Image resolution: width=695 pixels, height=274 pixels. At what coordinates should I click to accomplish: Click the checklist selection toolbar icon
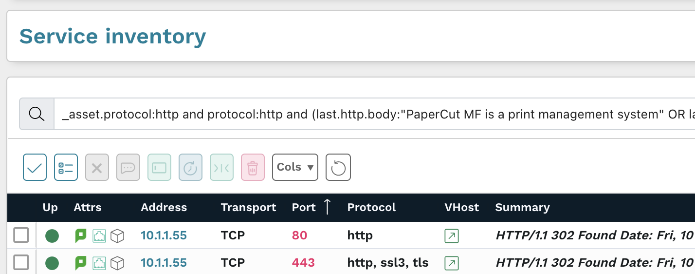click(x=66, y=167)
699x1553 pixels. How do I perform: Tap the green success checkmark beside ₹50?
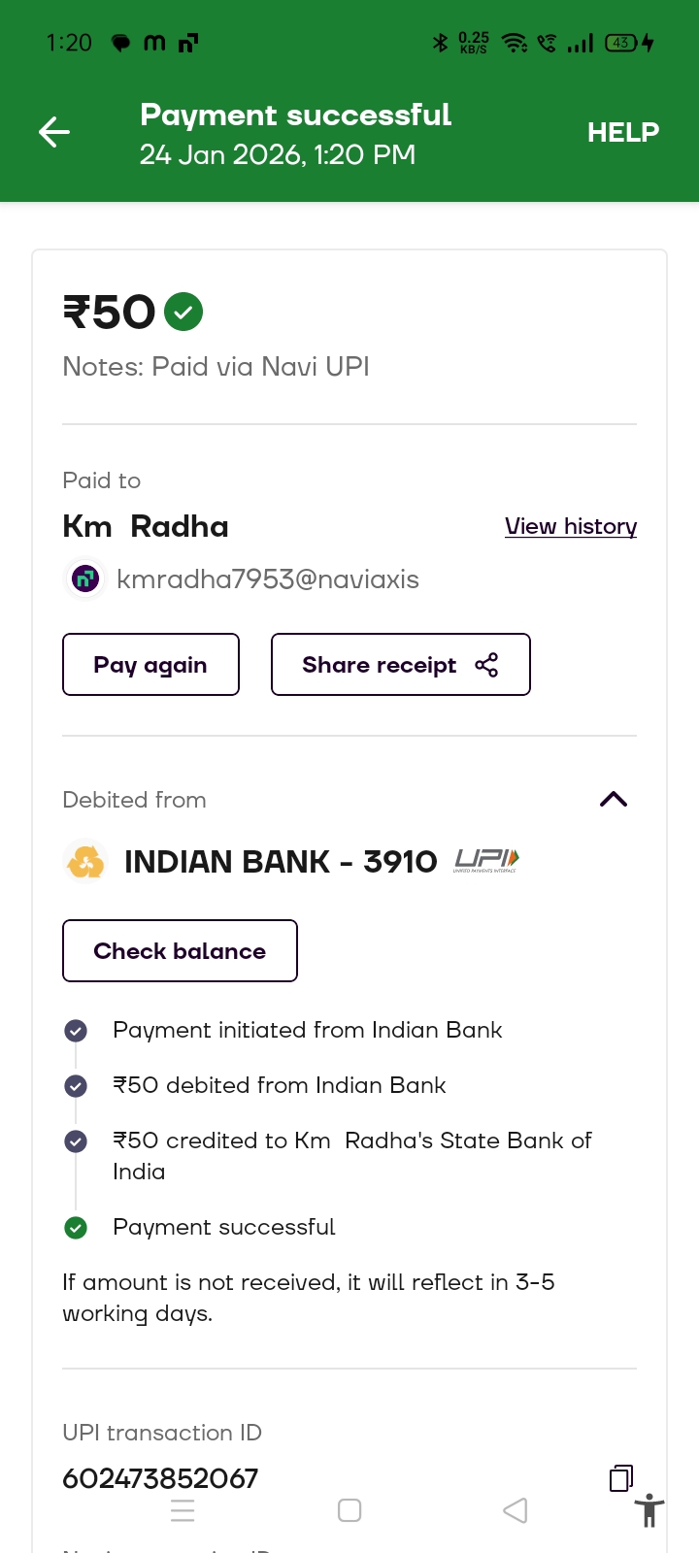183,312
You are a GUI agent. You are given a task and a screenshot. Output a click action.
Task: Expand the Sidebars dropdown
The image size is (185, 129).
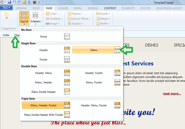[35, 19]
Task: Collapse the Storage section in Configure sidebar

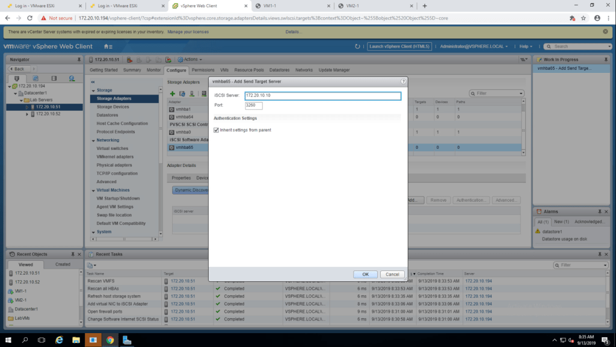Action: (93, 90)
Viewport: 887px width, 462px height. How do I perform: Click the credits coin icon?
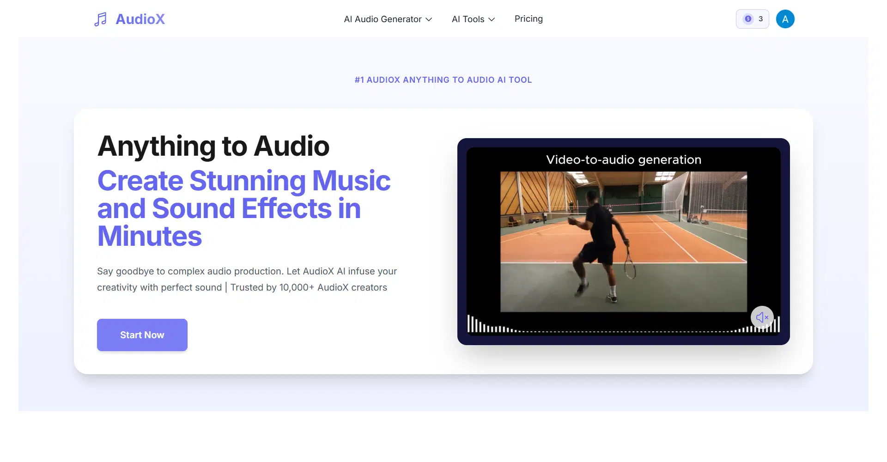point(747,19)
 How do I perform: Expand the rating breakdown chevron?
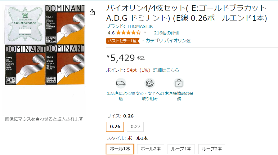click(x=145, y=33)
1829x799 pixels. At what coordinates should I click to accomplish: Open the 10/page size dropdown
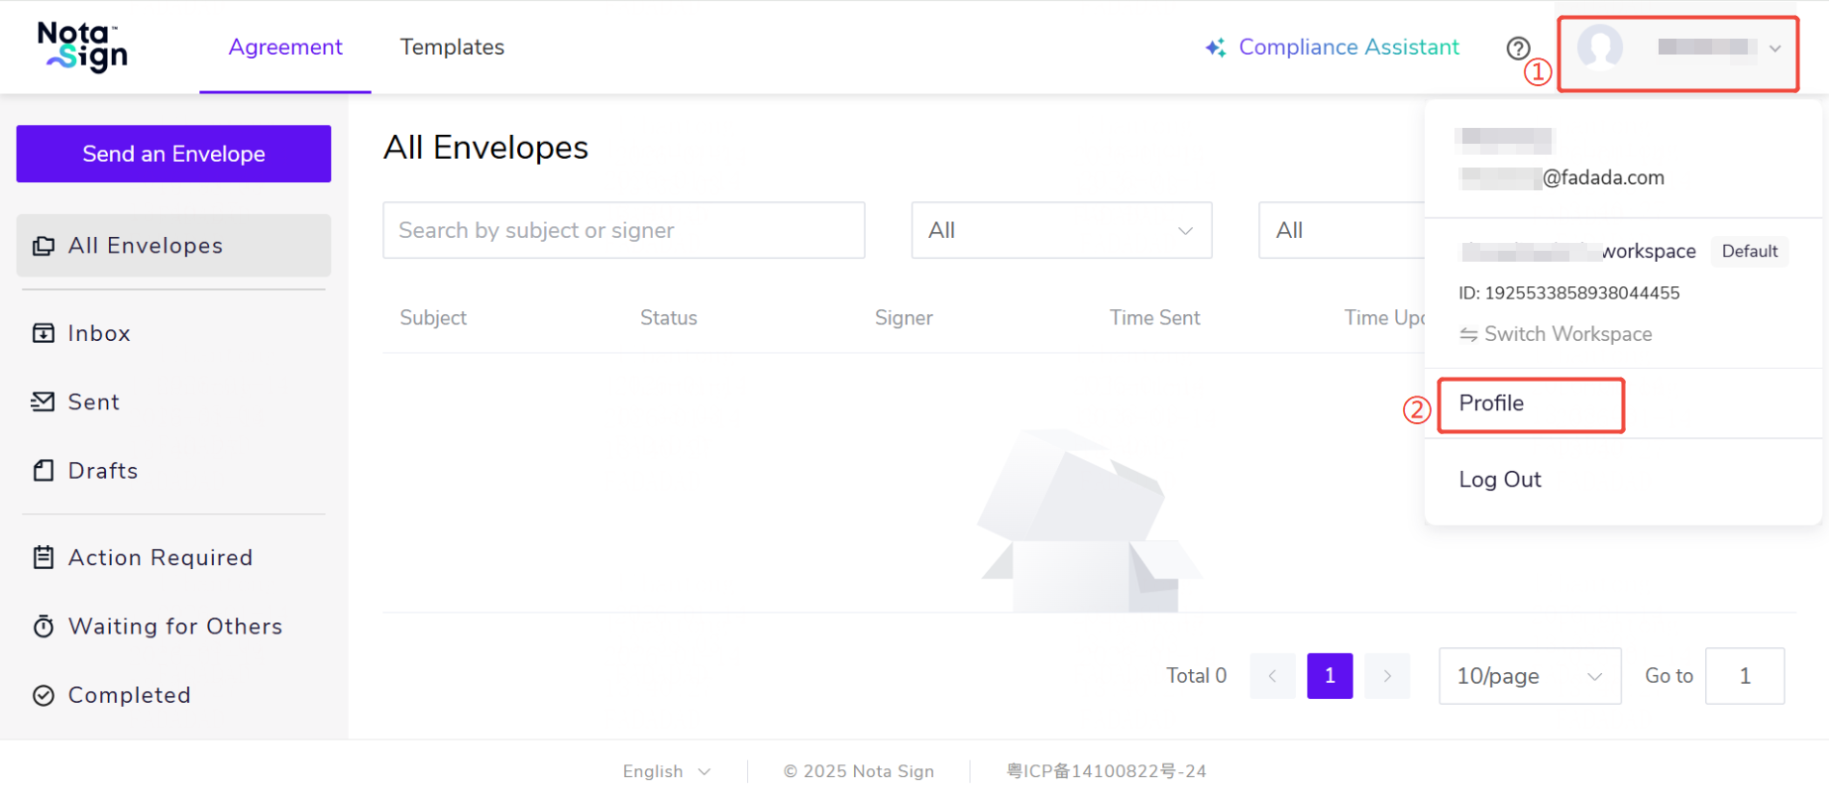coord(1529,676)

_Your objective_:
The answer is the full listing above, reproduced character for character, minus its images.

_The answer_:
Image resolution: width=695 pixels, height=274 pixels. At what coordinates should I click to accomplish: Click the checklist selection toolbar icon
click(x=66, y=167)
699x1553 pixels. How do I perform: Tap the green success checkmark beside ₹50?
183,312
You are a GUI agent. You are given a task and a screenshot. Output a click action.
Task: Expand the Sidebars dropdown
The image size is (185, 129).
[35, 19]
Task: Collapse the Storage section in Configure sidebar

Action: (93, 90)
Viewport: 887px width, 462px height. How do I perform: Click the credits coin icon?
point(747,19)
 How do I perform: Expand the rating breakdown chevron?
click(x=145, y=33)
1829x799 pixels. At what coordinates should I click to accomplish: Open the 10/page size dropdown
coord(1529,676)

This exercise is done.